Sphärisch fein ziselierte Passagen von Flageoletts und Mikroglissandi an der Grenze der Hörbarkeit, Tonfiltertechniken im Wortsinne, spannen auf mikroharmonischer Basis nicht nur einen Schirm von Spektralität auf, sondern leuchten die Zartheit der Zwischenräume mikroskopisch aus. In dieser Textur greift der Komponist, im Gegensatz zur Überdehnung, zur Stauchung (Prolatio minor) der rhythmischen Strukturen. Das darin liegende Potential von Klangmalerei verweist im kristallinen Sinne im Streichquartett Kratzer auf eine scharfgeschnittene Kerbe in einem Gebäude, in der gleißenden Abendsonne von bleiernen Wolken umgeben; weiter in H auf die eisigen Temperaturen des Winters auf Gotland, den Anblick des »stählernen« Meeres. Solches Potential dient dem Komponisten immer wieder als inspirierender Klangquell, gespeist aus der ihn umgebenden Landschaft. Damit knüpft er im besten Sinne an die Tradition seiner kulturellen Herkunft an, und nicht nur emotional: an seine böhmischen Vorfahren Dvořák und Janáček.
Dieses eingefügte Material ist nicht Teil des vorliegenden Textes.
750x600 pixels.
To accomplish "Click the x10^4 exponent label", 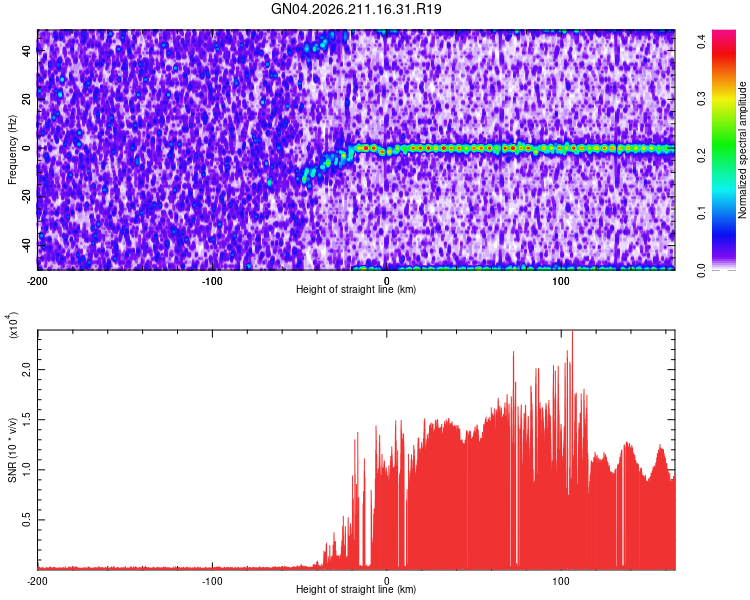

Bezüglich der Generierung von Form und Struktur im Differenzraum von Homophonie und Polyphonie verfügt dieser Komponist über eine Vielfalt an musikalischen Möglichkeiten, die nur wenigen anderen Kollegen gegeben sind. Nicht nur dies adelt ihn, den 1984 geborenen, zum wichtigsten Vertreter seiner Altersgruppe in Tschechien.
Streichinstrumente und Streichertechniken bieten für die emotive wie inhaltliche Ausgestaltung dieses für ihn sehr bedeutsamen Themas ein reichhaltiges Potential. So ist es alles andere als zufällig, dass er dieses Instrumentarium für sein Sujet wählte.
In Stria, dem 2023 / 24 entstandenen Werk für Violoncello solo, treibt Jakub Rataj kybernetisch sein den anderen Werken sehr verwandtes Material in eine Richtung spieltheoretischen Experimentierens voran. Dieser stupend kreative und höchst individuelle Weg der Transformation von vertikalen Strukturen auf eine horizontale Ebene des solistischen Musizierens leuchtet dennoch unmittelbar ein.